__CONSIGNE__. Recopiez intégralement et à l'identique le texte « Famille rurale, je vous aime ».

Famille rurale, je vous aime


Les attentats de vendredi dernier à Paris ont ceci de particulier pour les Parisiens, qu'ils peuvent avoir le sentiment que ç'aurait pu être eux, chacun, n'importe qui.

Les deux photos, ci-dessous, c'est l'immeuble en face de chez moi, de l'autre côté de l'étroite rue pavée. Un hommage de voisins, des fleurs, des bougies, des dessins d'enfants. La femme avait 46 ans et sa vie s'est arrêtée au Bataclan.





Mais, comme on dit, la réponse à cette terreur contre ce que nous sommes, doit être de continuer à être ce que l'on est.

Alors, on continue.


***

Le 17 juillet 1965, c'était un samedi, j'étais forcément à Guémené depuis quelques semaines déjà. Je ne me souviens pas d'avoir assisté à l'événement dont je vais parler et qui pourtant a dû faire envie à ma grand-mère Gustine et à ma tante Madeleine-qui-m'a-élevé : il serait bien étonnant que nous n'y ayons pas pointé notre nez...

Pourquoi cette date, cet événement ? Pour rien, sinon que le hasard de la recherche de vieux papiers concernant Guémené m'a amené à acheter un petit livret tout entier consacré à la Journée de la Famille Rurale, journée qui semble bien avoir eu toutes les caractéristiques d'une sorte de kermesse populaire.

Le livret en question comporte le programme des festivités et, pour le reste, des publicités locales. Outre un voyage au coeur des amusements passés, il s'agit donc d'une plongée dans le Guémené commerçant d'alors, décor de cette époque pour tous les Guémenois.

__EXTRAIT DES DONNÉES__.
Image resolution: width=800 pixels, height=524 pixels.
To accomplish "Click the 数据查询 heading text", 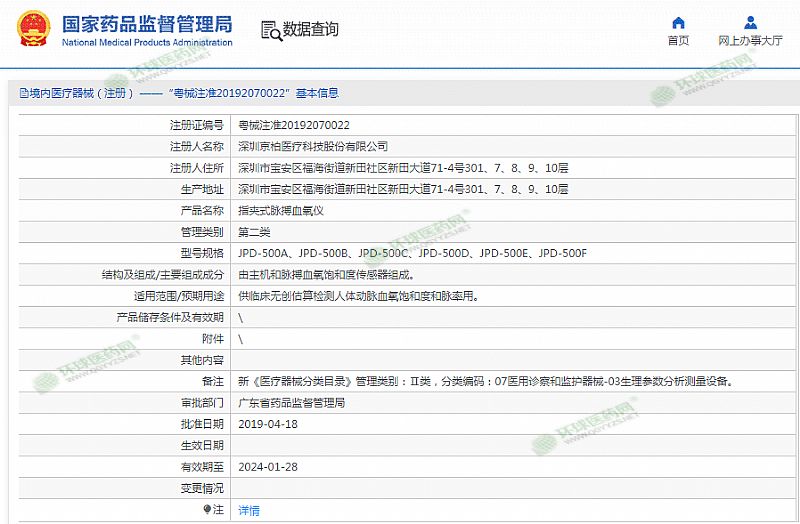I will click(x=310, y=30).
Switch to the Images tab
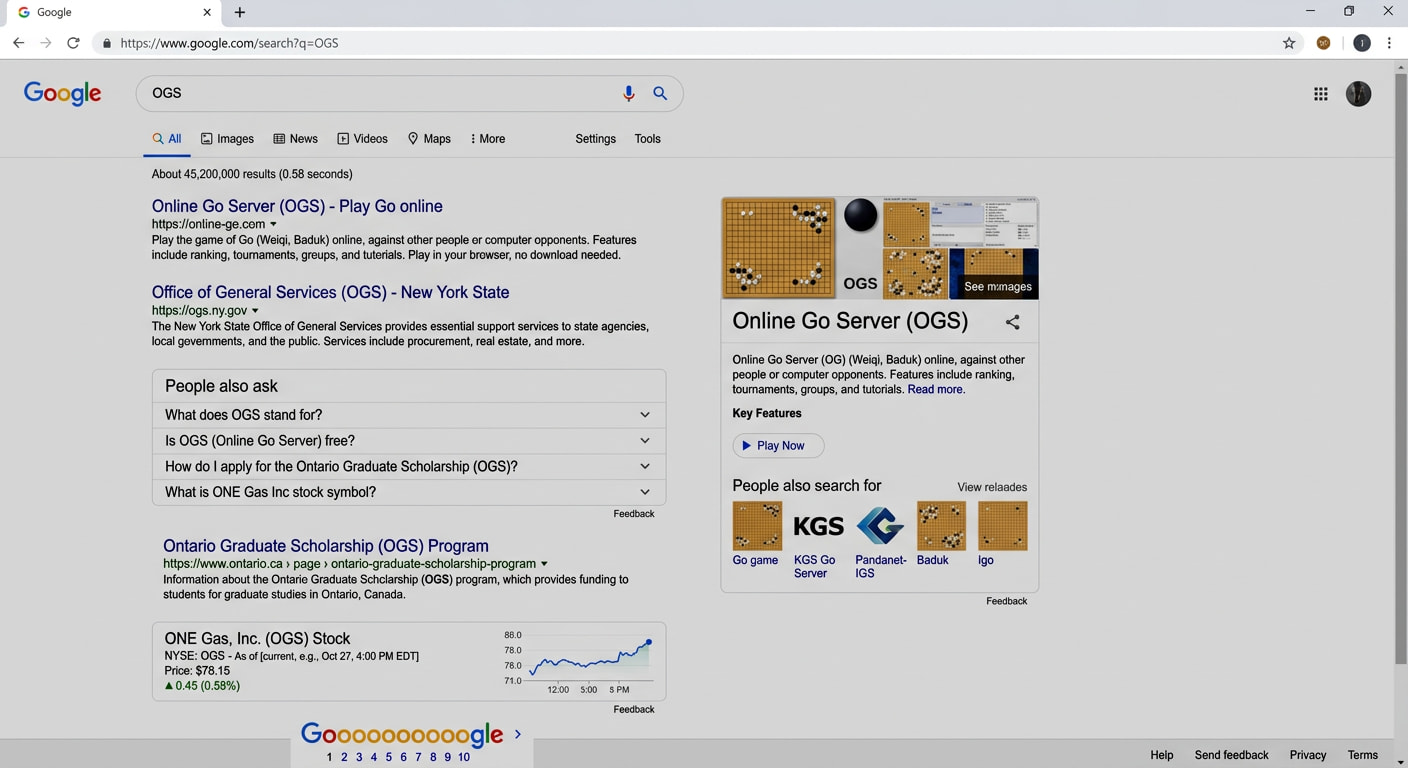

__RÉPONSE__.
Famille rurale, je vous aime


Les attentats de vendredi dernier à Paris ont ceci de particulier pour les Parisiens, qu'ils peuvent avoir le sentiment que ç'aurait pu être eux, chacun, n'importe qui.

Les deux photos, ci-dessous, c'est l'immeuble en face de chez moi, de l'autre côté de l'étroite rue pavée. Un hommage de voisins, des fleurs, des bougies, des dessins d'enfants. La femme avait 46 ans et sa vie s'est arrêtée au Bataclan.





Mais, comme on dit, la réponse à cette terreur contre ce que nous sommes, doit être de continuer à être ce que l'on est.

Alors, on continue.


***

Le 17 juillet 1965, c'était un samedi, j'étais forcément à Guémené depuis quelques semaines déjà. Je ne me souviens pas d'avoir assisté à l'événement dont je vais parler et qui pourtant a dû faire envie à ma grand-mère Gustine et à ma tante Madeleine-qui-m'a-élevé : il serait bien étonnant que nous n'y ayons pas pointé notre nez...

Pourquoi cette date, cet événement ? Pour rien, sinon que le hasard de la recherche de vieux papiers concernant Guémené m'a amené à acheter un petit livret tout entier consacré à la Journée de la Famille Rurale, journée qui semble bien avoir eu toutes les caractéristiques d'une sorte de kermesse populaire.

Le livret en question comporte le programme des festivités et, pour le reste, des publicités locales. Outre un voyage au coeur des amusements passés, il s'agit donc d'une plongée dans le Guémené commerçant d'alors, décor de cette époque pour tous les Guémenois.